**** TEXTE SUPPORT

Au centre alpha de Molenbeek, un conte raconté par Mohammed, un apprenant du groupe oral 2 de Monique Martin, donne naissance à un livre illustré, relié et diffusé à des pairs. Puis, pour le mettre en valeur aux côtés d’autres ouvrages de l’association, il conduit à la création d’une bibliothèque, elle aussi pensée et construite par les apprenant.e·s du Centre alpha. Journal de bord illustré d’un travail mené de 2017 à 2024.

Le conte raconté par Mohammed fait le buzz ! Il donne naissance à un livre, puis une bibliothèque

Sur base d’un entretien avec Monique Martin
et Nadia El-Hadri, Lire et Écrire Molenbeek
Propos recueillis par Aurélie Leroy et mis en forme
par Cécilia Locmant

Temps 1 : la découverte des contes

Au départ, le groupe a découvert une série de contes via des ouvrages créés par d’autres apprenant·e·s, en formation au CIRÉ1. À ce moment, Ils·elles sont une quinzaine à travailler la lecturedans le groupe de Monique au centre alpha de Molenbeek, forma-tion à laquelle se joignent souvent les apprenant·e·s du groupe oral de Nadia El-Hadri. Un jour, alors que chacun doit se souvenir et raconter un conte de son pays, c’est celui de Mohammed qui séduit le groupe. Son histoire parle d’un loup, d’une cigogne et d’un pigeon. Et comme dans les Fables de La Fontaine, ce n’est pas l’animal le plus fort qui se montre le plus rusé… Enthousiasmés par le récit, les participant·e·s décident d’en faire un livre, « un vrai et beau livre ». Pour Monique, cette envie est une aubaine, car quoi de mieux, pour se familiariser avec les livres, que d’en créer un soi-même.

********

> _OBJECTIF À ATTEINDRE_
Dans le texte sur le conte de Mohammed, reprenez le passage commençant par « Temps 1 : la » et allant jusqu'à « créer un soi-même. », en rebaptisant « cigogne » en « grue ».

**** DONNÉES

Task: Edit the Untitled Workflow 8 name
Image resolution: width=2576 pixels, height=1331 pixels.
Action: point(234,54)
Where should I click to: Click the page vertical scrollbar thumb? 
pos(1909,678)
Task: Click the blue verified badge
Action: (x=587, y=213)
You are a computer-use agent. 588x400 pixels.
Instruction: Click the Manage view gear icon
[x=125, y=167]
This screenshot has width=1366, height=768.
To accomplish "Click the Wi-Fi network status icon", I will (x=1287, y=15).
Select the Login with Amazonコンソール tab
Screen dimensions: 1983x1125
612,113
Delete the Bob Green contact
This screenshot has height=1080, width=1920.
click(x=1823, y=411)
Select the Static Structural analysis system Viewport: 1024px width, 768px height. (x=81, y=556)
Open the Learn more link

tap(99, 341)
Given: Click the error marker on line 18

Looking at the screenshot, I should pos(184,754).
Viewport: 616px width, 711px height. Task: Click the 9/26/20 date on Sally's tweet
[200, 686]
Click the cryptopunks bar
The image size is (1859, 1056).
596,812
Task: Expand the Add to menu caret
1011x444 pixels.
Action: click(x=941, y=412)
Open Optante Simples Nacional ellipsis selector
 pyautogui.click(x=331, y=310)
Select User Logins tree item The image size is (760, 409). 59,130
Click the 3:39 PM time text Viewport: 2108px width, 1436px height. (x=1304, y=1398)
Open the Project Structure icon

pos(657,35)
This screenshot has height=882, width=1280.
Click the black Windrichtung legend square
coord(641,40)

********

> _RÉPONSE RÉDIGÉE_
Temps 1 : la découverte des contes

Au départ, le groupe a découvert une série de contes via des ouvrages créés par d’autres apprenant·e·s, en formation au CIRÉ1. À ce moment, Ils·elles sont une quinzaine à travailler la lecturedans le groupe de Monique au centre alpha de Molenbeek, forma-tion à laquelle se joignent souvent les apprenant·e·s du groupe oral de Nadia El-Hadri. Un jour, alors que chacun doit se souvenir et raconter un conte de son pays, c’est celui de Mohammed qui séduit le groupe. Son histoire parle d’un loup, d’une grue et d’un pigeon. Et comme dans les Fables de La Fontaine, ce n’est pas l’animal le plus fort qui se montre le plus rusé… Enthousiasmés par le récit, les participant·e·s décident d’en faire un livre, « un vrai et beau livre ». Pour Monique, cette envie est une aubaine, car quoi de mieux, pour se familiariser avec les livres, que d’en créer un soi-même.